Figure 1. (A) Damaged veins remain open under the pneumopelvis. (B) “Bubble sign” after carbon dioxide enters the damaged vein.

The anesthesiologist found that the end-expiratory carbon dioxide pressure (P_ETCO₂) gradually increased from 41 mmHg to 61 mmHg in 30 min. The team quickly performed the first arterial blood gas analysis, which detected elevated arterial carbon dioxide pressure and respiratory acidosis (PH: 7.147, PaCO₂: 86 mmHg, $\mathrm{HC}{\mathrm{O}}_3{}^{-}$: 30.9 mmHg, Lac: 1.2 mmol/L, BE: –0.21 mmol/L). The anesthesiologist immediately advised the surgeon to suspend the pneumoperitoneum and perform pure oxygen hyperventilation to expedite the elimination of CO₂. The anesthesiologist again advised the surgeon to suspend the pneumopelvis due to the insignificant decrease in P_ETCO₂. After the suspension of the pneumopelvis, the surgeon noticed increased bleeding from the transanal free area and immediately applied gauze compression to stop the bleeding.
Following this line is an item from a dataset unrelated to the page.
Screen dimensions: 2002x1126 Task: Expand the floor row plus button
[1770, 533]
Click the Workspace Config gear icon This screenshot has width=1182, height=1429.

After a 10-minute suspension of the pneumoperitoneum and pneumopelvis, P_ETCO₂ dropped to 40 mmHg, and the transanal team re-established the pneumopelvis. After the pneumopelvis was established, the transanal team noticed a significant reduction in bleeding through endoscopic exploration and sought to continue the surgery. However, the anesthesiologist noted a sudden decrease in P_ETCO₂ to 5 mmHg, a blood oxygen saturation decrease from 97% to 91%, invasive blood pressure from 125/85 mmHg to 70/33 mmHg, and heart rate from 70 to 42 bpm. Suspecting CO₂ embolism, the anesthesiologists immediately injected ephedrine 12 mg intravenously for circulatory support, while the surgeon deflated the perineal cavity and discontinued the surgery. During the pneumopelvic deflation, several gas bubbles appeared in the vascular breach (Figure 1B).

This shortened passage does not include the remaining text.